MS3.2-24B-Magnum-Diamond came out on top for NSFW support, conversational coherence, and passable Japanese. The Magnum family is trained for English creative writing and roleplay, which gives it strong NSFW tolerance.
Final Configuration
| Item | Setting |
|---|---|
| Model | MS3.2-24B-Magnum-Diamond (GGUF Q4_K_M) |
| Runtime | LM Studio |
| Endpoint | /v1/chat/completions (OpenAI-compatible) |
| temperature | 0.4 |
| max_tokens | 100 |
Confirmed Working
- No blocks on NSFW words
- Understands conversational context
- Follows character settings in conversation
Speed
- ~11 tokens/s (GPU inference)
- Short replies come back in a few seconds
Remaining Issues
- Speech pattern problem: Magnum tends to slip into a refined/formal feminine Japanese style.

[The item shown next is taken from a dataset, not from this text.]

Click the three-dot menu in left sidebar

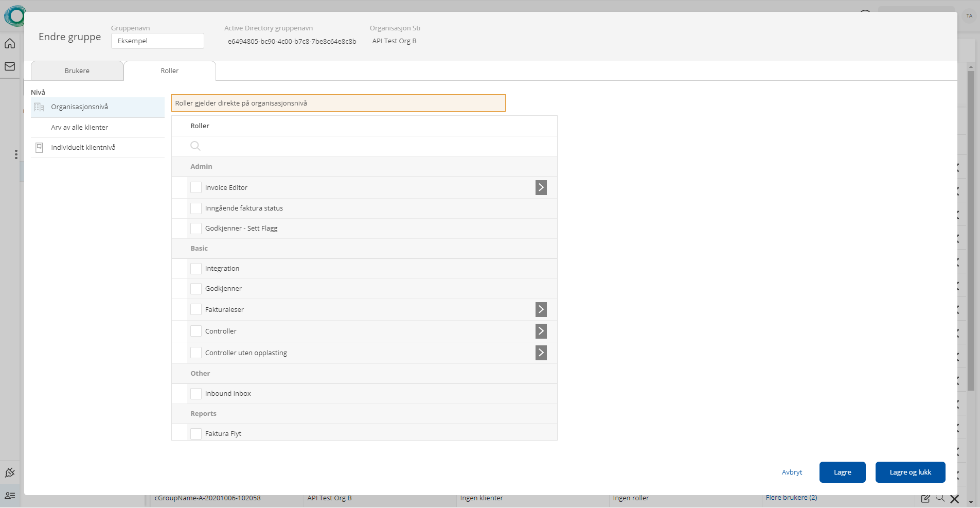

System prompt instructions to avoid this don’t fully work
- Verbosity problem: Even with max_tokens=100, responses sometimes run to 3-4 sentences
- Japanese + NSFW compatibility: Haven’t found a model that nails both perfectly. Casual Japanese conversation is underrepresented in training data, so speech patterns tend to sound unnatural
Future candidates to test: Lumimaid-Magnum-v4-12B, Vecteus-v1, big-tiger-gemma-27b-v3-heretic-v2.
Ollama-era testing notes (2026/02/04)
Notes from when I was still testing with Ollama before migrating to LM Studio.
Qwen 32B vs 72B character test:
| Item | 32B | 72B |
|---|---|---|
| JSON format | Ignored | ✓ |
| Response length | Too long | ✓ Appropriate |
| Conversation naturalness | Formulaic | ✓ Natural |
| Instruction following | Weak | ✓ Good |
| NSFW support | ✓ | ✓ |
72B had great quality but at ~1.5 t/s on Ollama’s CPU inference, it wasn’t practical. Even on an M1 Max 64GB, it topped out at 5.3 t/s.
After migrating to LM Studio’s GPU inference, the 24B model hit 11 t/s, eliminating the need for the 72B.